Will shaves for the first time on his fifteenth birthday
and goes to school full of pride. After school, as he hurries to
the store, Lightfoot stops him. She says she will no longer be in
school because she is getting married and says she intends to keep
teaching herself. Lightfoot tells Will she plans to marry Hosie,
and she gives Will a buckeye to remember her by. Will sulks at the
news of Lightfoot's marriage and hopes something will happen to
stop it. He tells us, however, that the one person something does happen
to is Rucker.
Analysis: Chapters 42–46
Miss Love has such a positive influence on Rucker that
he begins to abandon the stinginess that seemed like an integral
part of his character. The hardships of his marriage to Mattie Lou
soured Rucker's temperament. Worried about his wife's health and
unable to sleep with her, Rucker rigidly controlled his life and
his money instead of openly venting his frustrations. After his
marriage to Miss Love, however, Rucker's happiness changes his behavior.

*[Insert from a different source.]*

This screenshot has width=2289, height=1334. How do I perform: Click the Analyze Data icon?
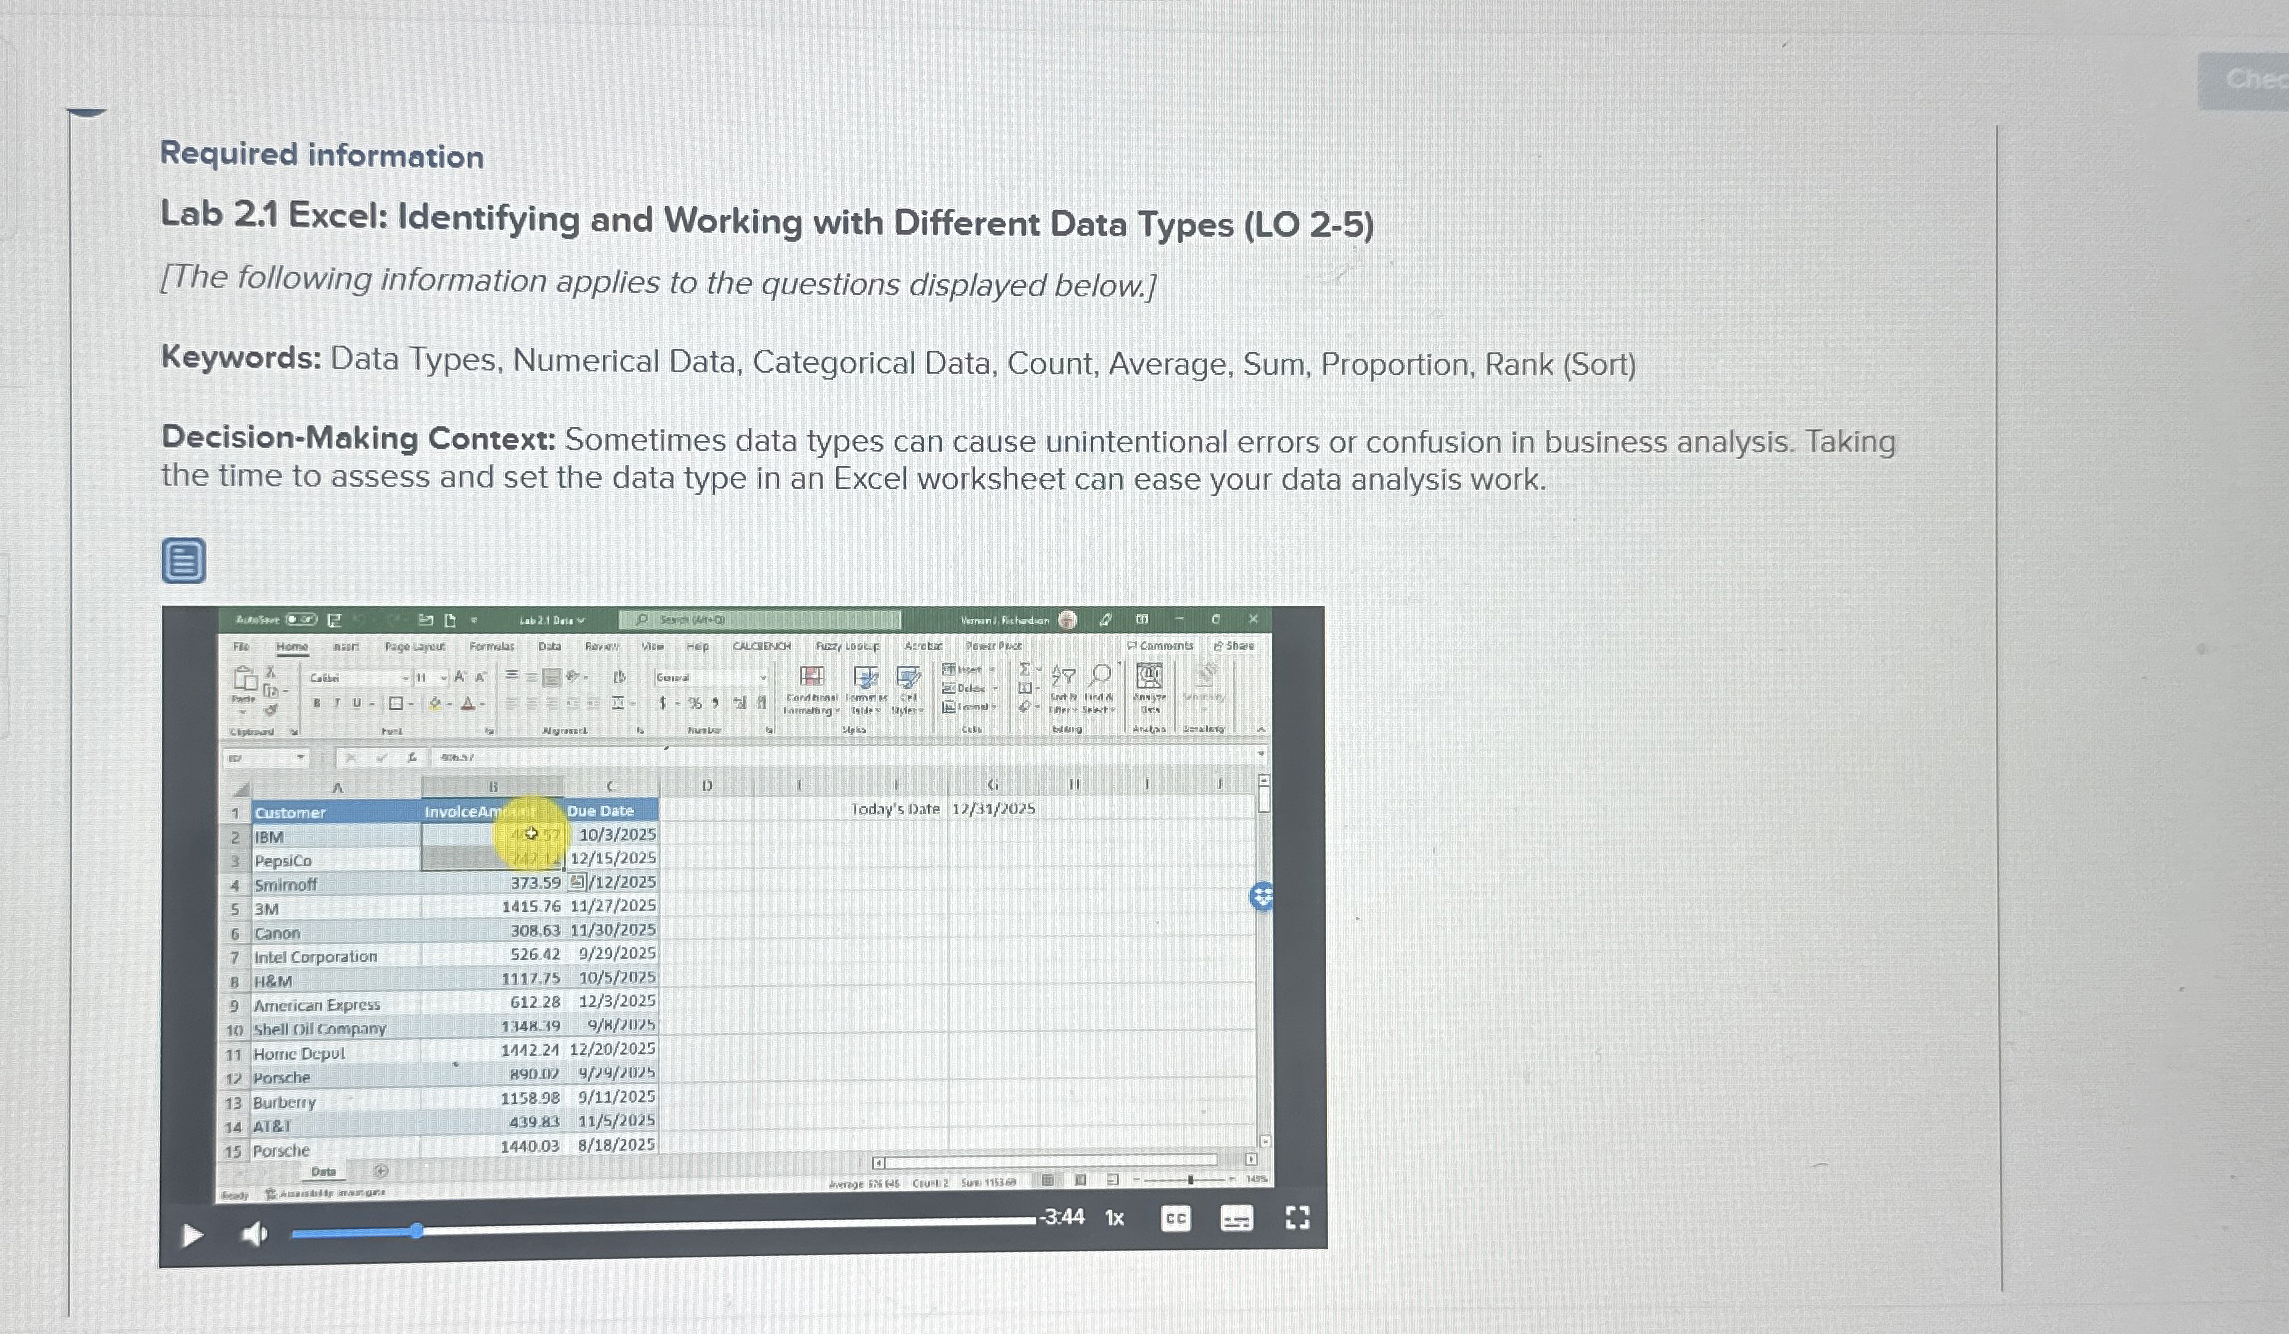click(1149, 678)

He becomes less careful with his money, buying Miss Love a horse
and returning from New York with one of the most expensive automobiles
on the market. Eventually he begins spending afternoons away from
the store, and even allows Miss Love to have a bathroom installed
in his house. Eager to please his lovely new wife, Rucker replaces
his stubbornness and stinginess with accommodation and indulgence,
and his spirit seems freer than ever before.
Will has grown used to having a special place in his
grandfather's heart and worries now that other people command Rucker's
attention. Rucker seems to have less time for Will because of Rucker's close
relationship with Miss Love, and Will worries that Hosie will eclipse
him at the store. Since Hosie can work all day and Will must attend
school, Rucker may need Will less than he does now. Will also loses
the attention of Lightfoot. In just a short time, Will has lost
both his position of favor at the store and the girl he likes. Growing
up has, until now, been a pleasurable experience. In this chapter,
however, we are also reminded that growing up comes at a price and
means that some things must be left behind.
Rucker's willingness to hire Hosie demonstrates again
his disregard for the social mores of Cold Sassy and sets him apart
from Will, who has yet to break fully with popular opinion. Rucker
recognizes Hosie's strong work ethic and ambition and decides to
give him a chance. Even when Mary Willis raises objections, Rucker
stands by his decision. Will, on the other hand, has not seen Lightfoot
since the day at the cemetery. He is upset when she decides to marry
Hosie but is too intimidated by society to raise any objections.
Throughout the course of the novel, Rucker seems to share a number
of similarities to Will, as if they were the same character separated
by thirty or so years. Rucker, however, has learned tolerance somewhere
along his life's journey, whereas Will does not yet fully have the
heart to follow his own convictions.
Throughout the novel, Rucker takes particular satisfaction
in shaming people who are petty, and he does so with particular
ferocity as he makes arrangements for Camp's funeral. Traditionally, Cold
Sassy responds to suicides by ignoring them, but Rucker refuses
to let Camp go to his grave unacknowledged. By holding an elaborate funeral
and wake for Camp, Rucker forces the townspeople to realize that
their cruelty to Camp might have inspired his suicide. Rucker ensures
that Camp receives a respectful burial and that the prayer for Camp
urges compassion instead of damnation. Ironically, it is perhaps Rucker
more than the townspeople who is guilty of treating Camp badly.
One could argue that his compassion after Camp's suicide is an attempt
to make amends for his mistreatment of Camp and that his anger at
the townspeople is an expression of anger at himself. In refusing
to allow Cold Sassy to turn its back on Camp, Rucker also refuses to
allow himself to ignore his own guilt over Camp's suicide.